Advertising Age published a provocative perspective from Wongdoody VP Eugene S. Robinson, observing the obtuse attempts to observe Juneteenth by corporate enterprises. Hey, add White advertising agencies to the list—although most shops likely give less thought to Juneteenth than Black History Month. Or any other Black holiday, for that matter.
Robinson suggests that one way to truly commemorate the event could involve actually hiring Black people and integrating staffs.
The majority of White advertising agencies will opt to post agencywide memos presenting a general explanation of Juneteenth, drafted by DEI Directors who acquired the information via Google searches.
Meanwhile, Ad Age illustrated the viewpoint with a peculiar royalty-free stock image (depicted above) that demonstrates a lack of interest from the editorial staff too.
Juneteenth And Brands—Why Diverse Workforces Should Be A Focus Instead Of Celebration
Many attempts to observe the holiday correctly have been bungled
By Eugene S. Robinson
Juneteenth is coming, and with it questions about what being inclusive and diverse really means in a corporate sense. Or to put a finer point put on it: What are reasonable first steps to take to indicate that a business cares what its workers and partners think about working and partnering with it?
Juneteenth, the federal holiday commemorating the freeing of African American slaves on June 19, 1865, was signed into law by President Biden in 2021.Celebrated in fits and starts across the U.S., Juneteenth became official with none of the Sturm und Drang that accompanied making Martin Luther King Jr.

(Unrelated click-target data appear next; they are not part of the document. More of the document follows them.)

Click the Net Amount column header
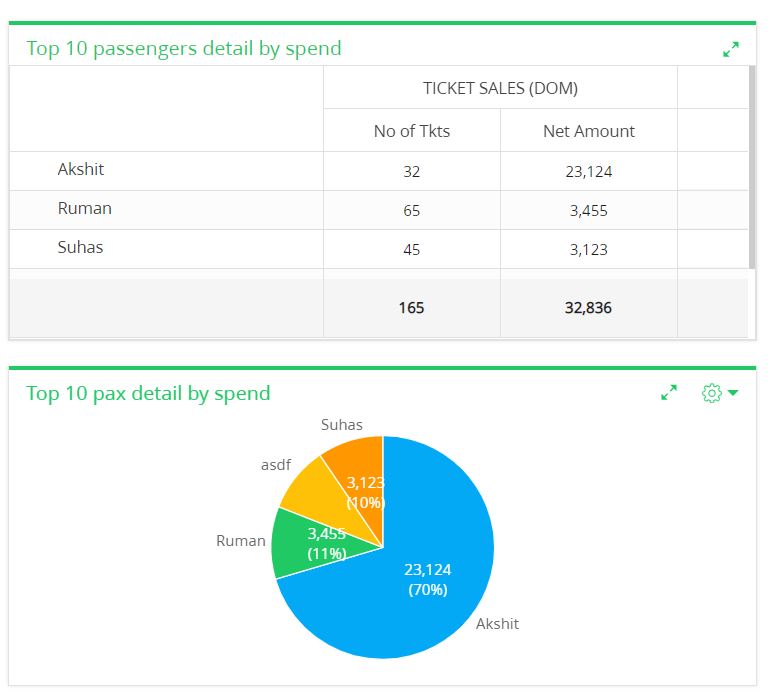The height and width of the screenshot is (700, 769). pyautogui.click(x=589, y=130)
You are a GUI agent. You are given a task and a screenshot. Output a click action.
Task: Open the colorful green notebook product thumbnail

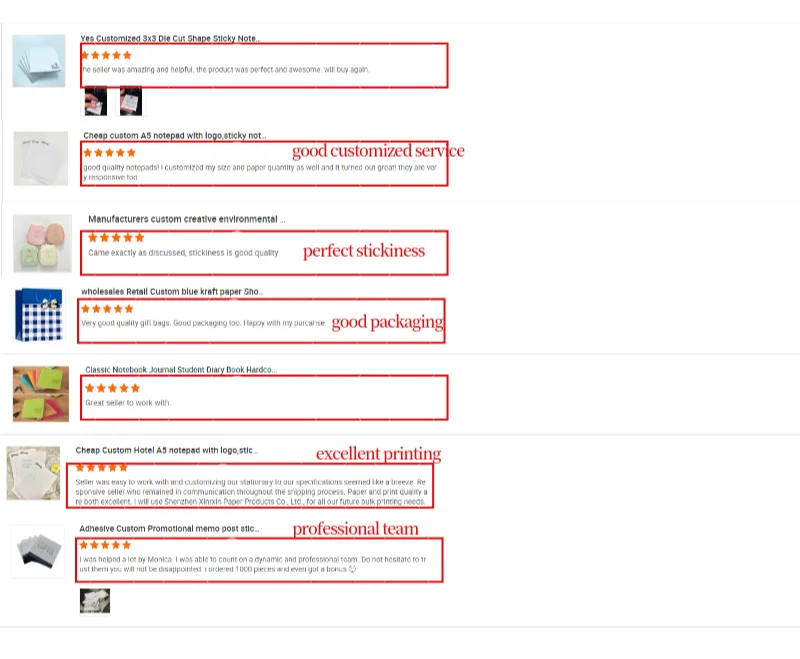(41, 394)
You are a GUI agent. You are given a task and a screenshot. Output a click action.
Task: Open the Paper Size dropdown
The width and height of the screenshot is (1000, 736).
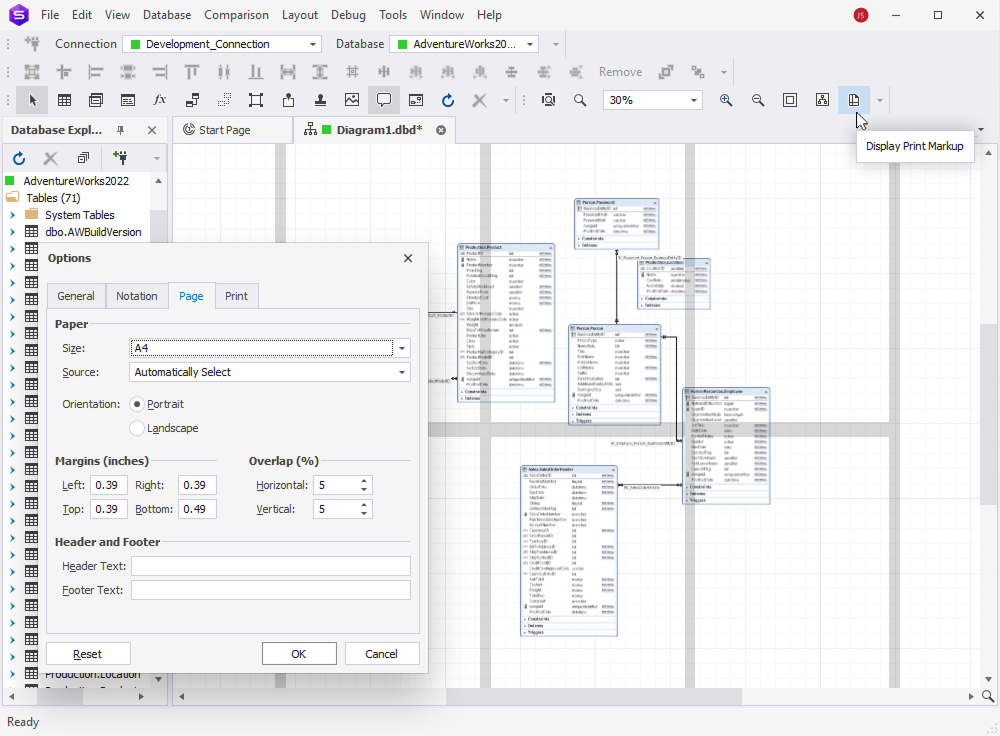tap(401, 348)
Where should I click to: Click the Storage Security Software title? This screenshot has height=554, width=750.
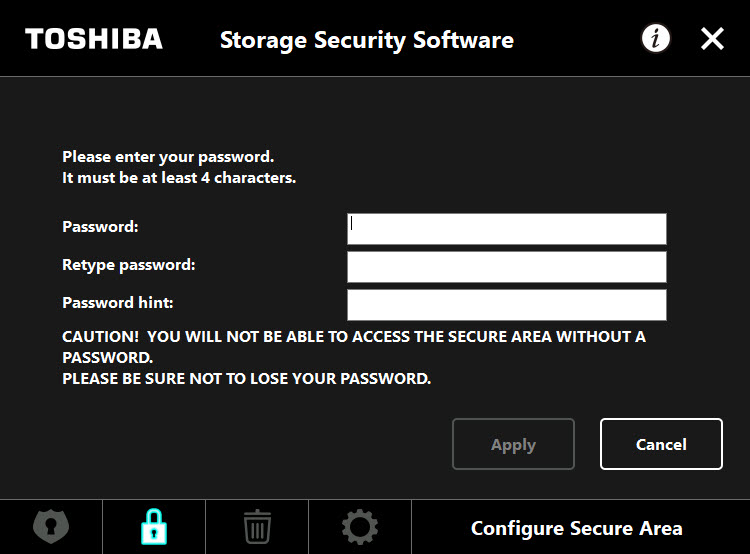click(x=367, y=40)
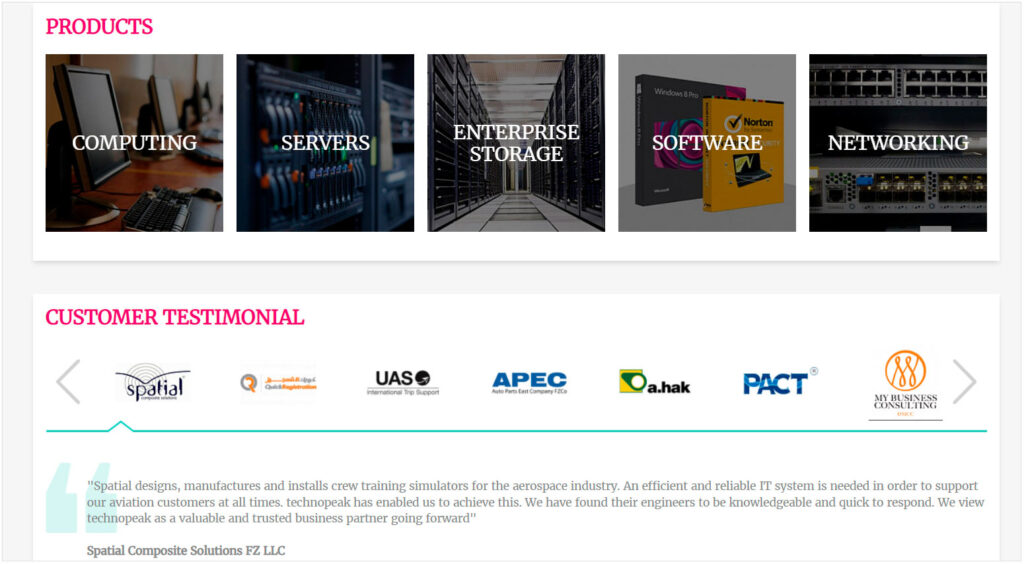Click the CUSTOMER TESTIMONIAL heading
The image size is (1024, 564).
point(175,318)
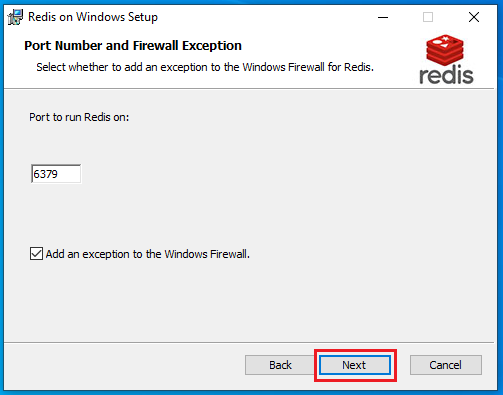Screen dimensions: 503x395
Task: Click the red Redis cube logo
Action: pos(445,50)
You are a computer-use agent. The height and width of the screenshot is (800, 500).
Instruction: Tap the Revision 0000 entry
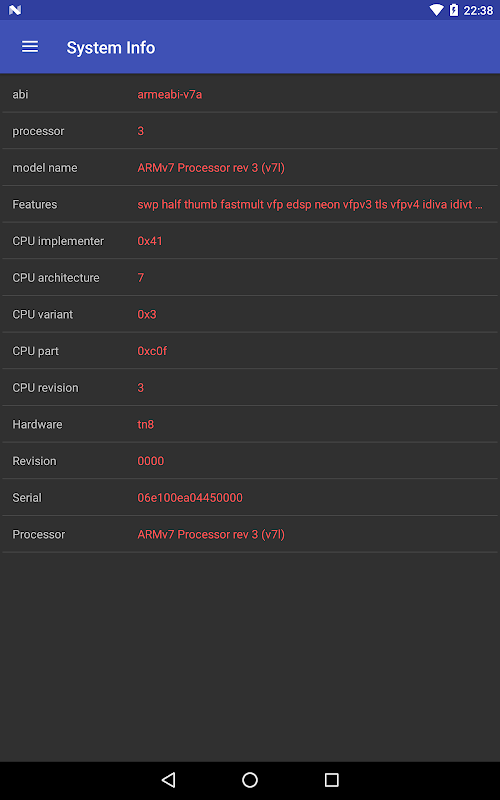coord(250,461)

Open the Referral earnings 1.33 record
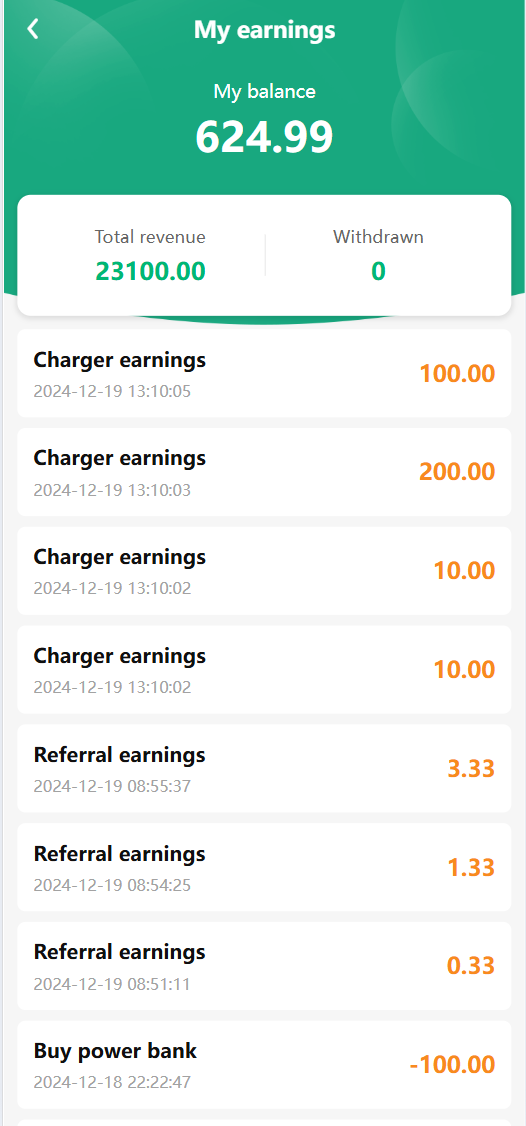264,867
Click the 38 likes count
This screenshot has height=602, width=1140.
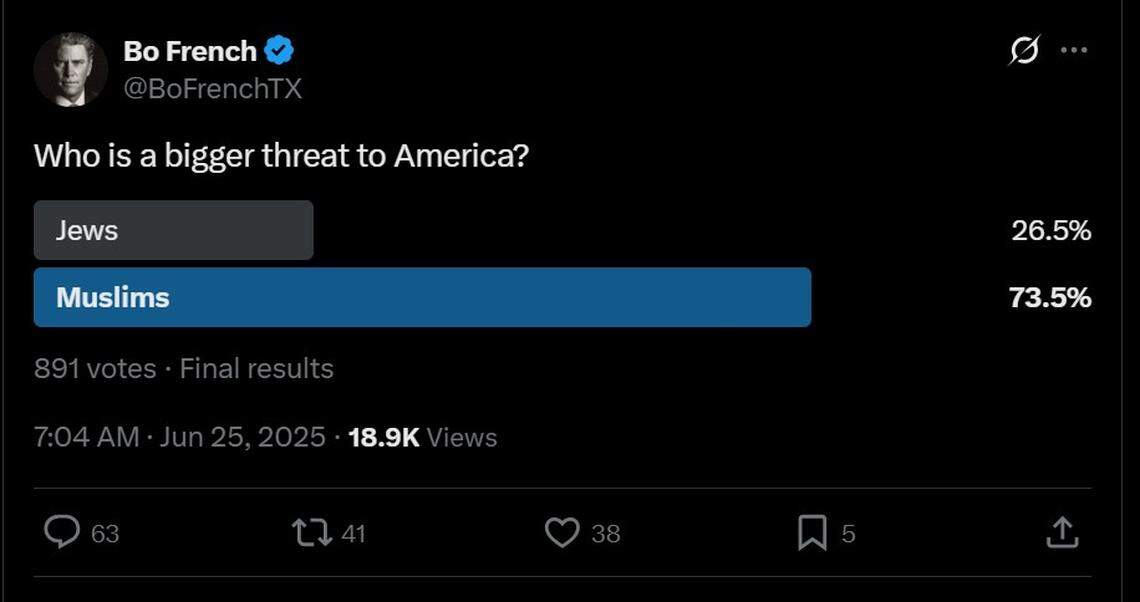pos(605,534)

Day a holiday in 1983—Arizona, New Hampshire, South Carolina, Utah and Virginia resisting for a variety of reasons up until 2000 in some cases.
There was also a delay after President Abraham Lincoln’s issued the Emancipation Proclamation on January 1, 1863. Southern secessionist states had gotten the memo but until Union troops showed up just chose to ignore it. Alignment was eventually attained and as early as 1866 people were celebrating freedom—a word we’re sorely tempted to put in quotes.
While the holiday has gotten enough traction over the intervening years to be considered “the longest-running African American holiday” (according to the Encyclopedia of African American Culture and History), or maybe more significantly as a second Independence Day, attempts to recognize it correctly have been bungled.
Witness Walmart’s Juneteenth-themed ice cream imbroglio.
Neither requested or required, this Juneteenth ice cream arose from Walmart executives who thought what people wanted and needed to celebrate the end of slavery was ice cream.
Even in the 1960s—60 years earlier than the ice cream gambit—movements were afoot to observe Juneteenth not with celebrations but with a focus on civil rights and desegregation. In 2022, we are having healthy and much-needed discussions on how much and how significant this holiday is from a corporate sense.
Are corporations able to observe an existing Juneteenth holiday tradition? I—along with my mother, father, sisters, my children and neighbors in Brooklyn and now California—would like it noted that we have had no tradition to share. Blacks are too busy trying to deal with the ways in which freedom might exist for us without quotation marks during traffic stops, promotions and real estate transactions.
In any event, does it make sense for a company to observe the holiday other than by increasing workplace diversity all along the org chart? Develop—in earnest and not for performative reasons—real career paths once you’ve increased that diversity? Stopping the ham-handed othering that happens when your workplace is not diverse enough to make it something that happens less?
Coming on the heels of George Floyd’s murder, the Juneteenth holiday is nonetheless a nice way for America to say, “Yes, we tricked you once but finally the good have made right this evil wrong.”
Maybe someday it will even be true. Until then? From the corporate side of things, a brief note, done in consultation with whatever people of color you do have on your staff, and then? Just keep things moving along. It’ll make us all feel a whole lot better.
1 comment:
Speaking from out here in the trenches, Juneteenth initiatives by agencies fell into a couple of categories. One was agencies finding black businesses to support locally (think gift boxes, catering, lip balm, swag) and the other was big, splashy initiatives that were designed from the start to be case studies and, or awards submissions.
In the former, agencies were asking for suggestions of businesses and products from staff and contractors and the budgets were small, and in the latter they were asking black staff to pitch in as part of their salary but sending the actual big checks to white businesses to get it done.